We have been amazed by the support we have received from our family, friends, and even total strangers. Within days after creating this site, Buster's Blog had logged almost 800 hits, and this is from a non-searchable blog! Hopefully, everyone can excuse the typos, and misspelling of medical terms. It is crazy for us to think that so many people might be reading this.
Will came down with a virus over the weekend. He was a pretty sick little boy, but finally turned the corner yesterday. Judging by the kids at Jack's preschool, we think just about every child in town has been sick lately! Unfortunately for Will, that is causing some delays in his treatment.

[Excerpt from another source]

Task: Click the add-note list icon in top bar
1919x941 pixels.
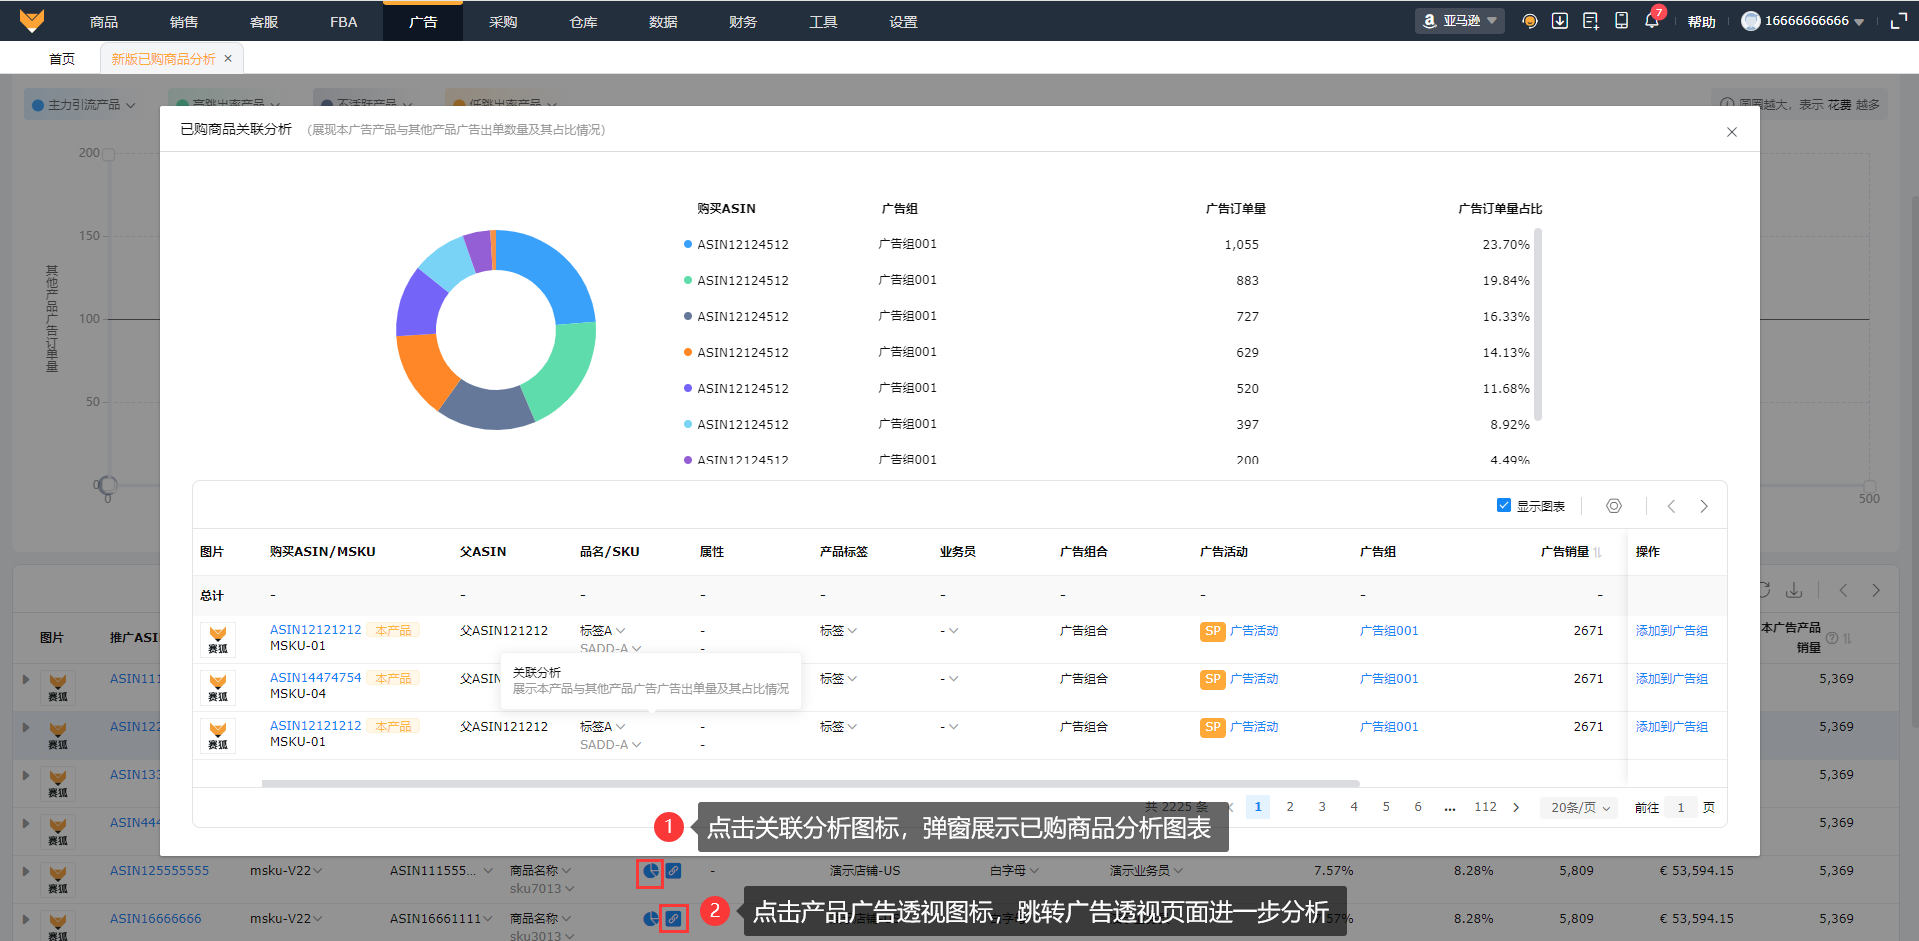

The Dr. made the determination that Will has failed Topamax as there isn't really any change in his episodes, and we are going to be beginning ACTH. He was to be admitted to start the tests and treatment yet this week, but because of the virus we need to wait until he has been healthy for at least a week as the ACTH will suppress his immune system. Thus, for now, Will is still taking the Topamax for another week. We were hoping to be able to get together with some friends this weekend before we have to go into semi-isolation, but we had to cancel as we need to do our best to keep him healthy so that his treatment doesn't have to get delayed any further.

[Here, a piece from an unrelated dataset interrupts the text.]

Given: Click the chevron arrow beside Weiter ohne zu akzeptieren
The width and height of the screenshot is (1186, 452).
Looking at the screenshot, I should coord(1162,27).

ACTH, or adrenocorticotropic hormone, is a steroid injection treatment (it is kind of similar to Prednisone) which is sometimes effective for treatment of IS for reasons that doctors are not able to explain. This side effects are daunting, but we have read posts from many parents referring to ACTH as a "Miracle Drug". The cost of a course of treatment (approximately 2-4 months) is close to $100,000. No, that is NOT a typo. Because of its extreme cost, it is one of only 12 medications in existence for which the National Organization of Rare Diseases provides medical assistance. Amazingly, we have been told that our co-pay for this will only be $40 per month. Thank God for good health insurance!

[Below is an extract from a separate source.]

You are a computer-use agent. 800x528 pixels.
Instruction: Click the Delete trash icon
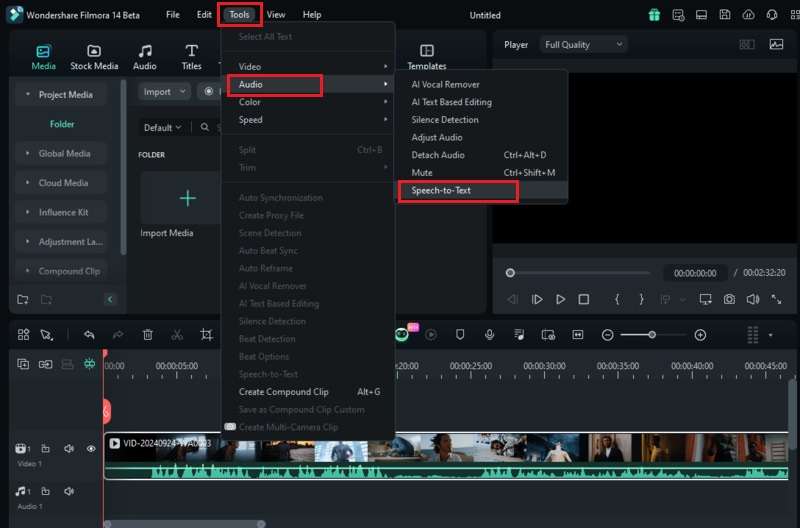[147, 335]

We thought it might be helpful to post a little more information about Infantile Spasms (IS). It is ironic because the seizures seem so mild and the name "Infantile Spasms" is so benign. Yet, it is one of, if not the worst type of epilepsy that a child can have because of the negative effects IS can have on a child's development. IS is a rare type of childhood epilepsy, affecting approximately 1 in every 5000 children. Almost all cases of IS (90%) begin prior to 12 months of age, and most (but not all!) children who suffer from IS will have developmental delays or mental retardation later in life. Will actually has what is termed late-onset Infantile Spasms, because he did not have his first cluster until he was almost 18 months old. In fact, Will was developing completely normally until around 15-16 months, when we started to worry because although he babbles he still hadn't said his first word. The prognosis is significantly better if a child was developing normally before the onset of the seizures, and we have to believe that since Will had almost a year and a half of normal development his chances are better than most. Unfortunately, the one question we so desperately want an answer to - "Is our child going to be OK?" - is the one question that no one can answer for us right now.